***** Текст для чтения *****
Был вечер, очень хотелось что-то почитать. Переставляла книги в маминой комнате, попался томик Вересаева. Поняла, что совсем не помню его произведений. Открыла - и читаю уже второй день. Просто пришёл момент, когда именно эта книга "зацепила" и именно об этом захотелось почитать и поразмышлять.
Здесь один рассказ, точнее, даже не рассказ, а запись в дневнике. Буду рада, если она вдохновит и Вас.

 

 

Викентий Вересаев
Мать
Из записной книжки

Сегодня утром я шел по улице старого Дрездена. На душе было неприятно и неловко: шел я смотреть ее, прославленную Сикстинскую мадонну. Ею все восхищаются. Между тем бесчисленные снимки с картины, которые мне приходилось видеть, оставляли меня в недоумении, чем тут можно восхищаться. Мне нравились только два ангелочка внизу. И вот, — я знал, — я буду почтительно стоять перед картиною, и всматриваться без конца, и стараться натащить на себя соответственное настроение. А задорный бесенок будет подсмеиваться в душе и говорить: «Ничего я не стыжусь, — не нравится, да и баста!..»
Я вошел в Цвингер. Большие залы, сверху донизу увешанные картинами. Глаза разбегаются, не знаешь, на что смотреть, и ищешь в путеводителе спасительных звездочек, отмечающих «достойное». Вот небольшая дверь в угловую северную комнату. Перед глазами мелькнули знакомые контуры, яркие краски одежд... Она! С неприятным, почти враждебным чувством я вошел в комнату. Одиноко, в большой, идущей от пола золотой раме, похожей на иконостас, высилась у стены картина. Слева, из окна, полузанавешенного малиновою партьерою, падал свет. На диванчике и у стены сидели и стояли люди, тупо-почтительно глазея на картину. «Товарищи по несчастью!» — подумал я, смеясь в душе. Но сейчас же поспешил задушить в себе смех и с серьезным, созерцающим видом остановился у стены.
*****
▸ Задания:
a) Повторите фрагмент текста о Сикстинской мадонне от слов «Был вечер, очень» до слов «почитать и поразмышлять.» включительно.
b) Что рассказчику нравилось на снимках с картины, судя по тексту о Сикстинской мадонне?
Записи взяты из другого источника.
***** Список записей *****
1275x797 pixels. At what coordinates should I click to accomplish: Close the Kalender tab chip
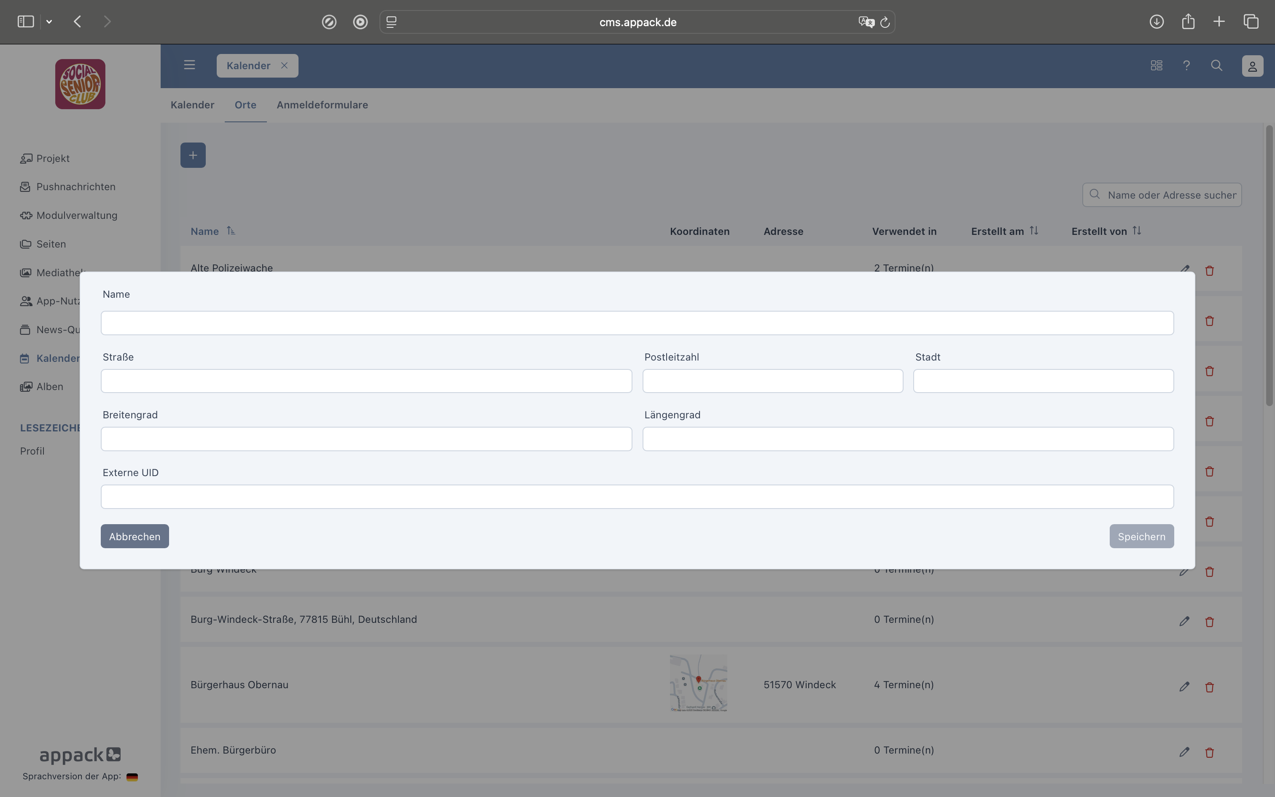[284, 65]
*****
***** Список записей *****
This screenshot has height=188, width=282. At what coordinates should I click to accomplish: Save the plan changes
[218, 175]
*****
▸ Ответы к заданиям:
a)
Был вечер, очень хотелось что-то почитать. Переставляла книги в маминой комнате, попался томик Вересаева. Поняла, что совсем не помню его произведений. Открыла - и читаю уже второй день. Просто пришёл момент, когда именно эта книга "зацепила" и именно об этом захотелось почитать и поразмышлять.

b) Только два ангелочка внизу.